Textbook Formalizer	Post-run, an interactive blueprint website enables human community verification side-by-side. No quantitative metric for statement accuracy is reported.
CriticLean	Two-step gated verification: Lean 4 compiler checks syntactic validity, then CriticLeanGPT performs deep semantic check. Human evaluation on 50 Omni-MATH problems showed the critic feedback loop boosted accuracy from 38.0% (single pass) to 84.0%.
M2F	Human domain experts compare the generated Lean declarations directly against the original, source-linked text spans.
MathCode	Two-layer check: (1) hardcoded anti-trivialization guard rejects statements reduced to True/False, (2) LLM-based semantic evaluator grades fidelity A-D against original NLP problem on 5-point checklist (objects, quantifiers, hypotheses, conclusions, multi-part coverage). Optional strict A+ recheck and double-check mode with cross-model agreement.

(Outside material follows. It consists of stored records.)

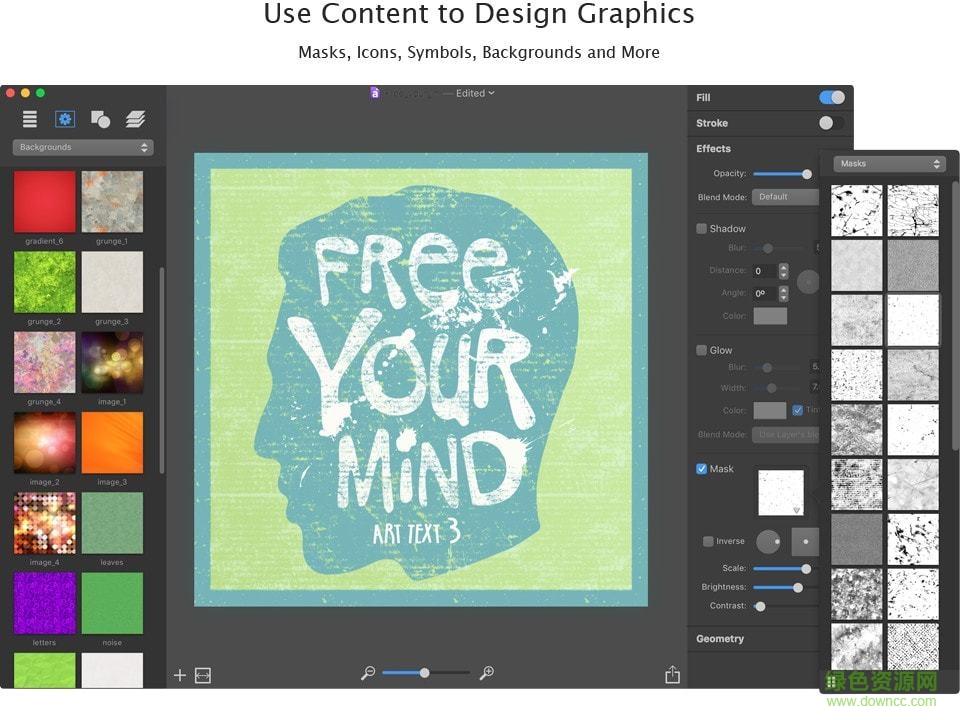Screen dimensions: 960x720
Task: Click the Opacity slider handle
Action: (807, 174)
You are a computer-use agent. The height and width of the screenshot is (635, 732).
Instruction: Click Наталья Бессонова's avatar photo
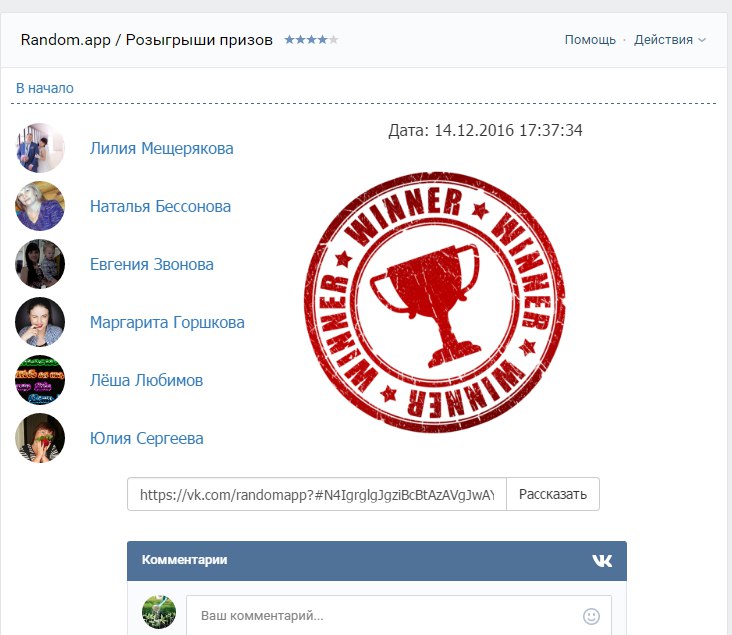pos(40,206)
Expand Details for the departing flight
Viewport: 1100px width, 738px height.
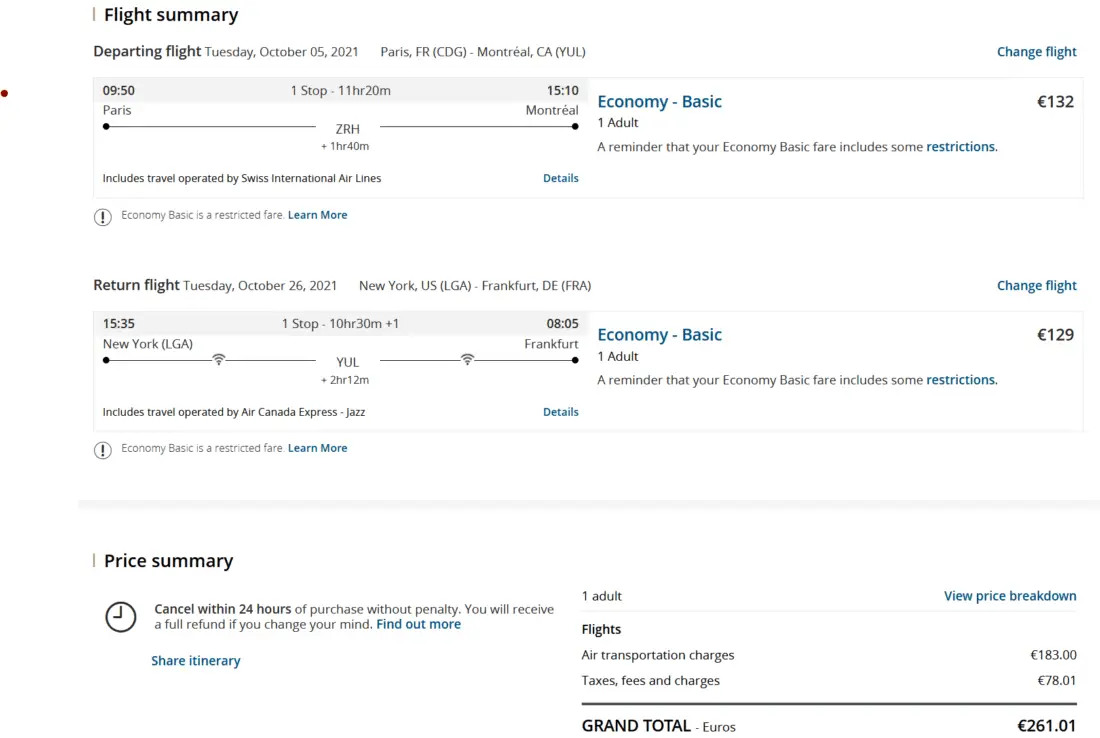560,178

MerLean	Manual review to ensure all new definitions and axioms are mathematically accurate and rigorously constructed, using Autoinformalizer.
Process-Driven Autoformalization	Human Lean 4 experts manually evaluated the outputs.
ProofBridge	Prove equivilance in Lean4 restricted tactic set with Gemini-2.5-Pro.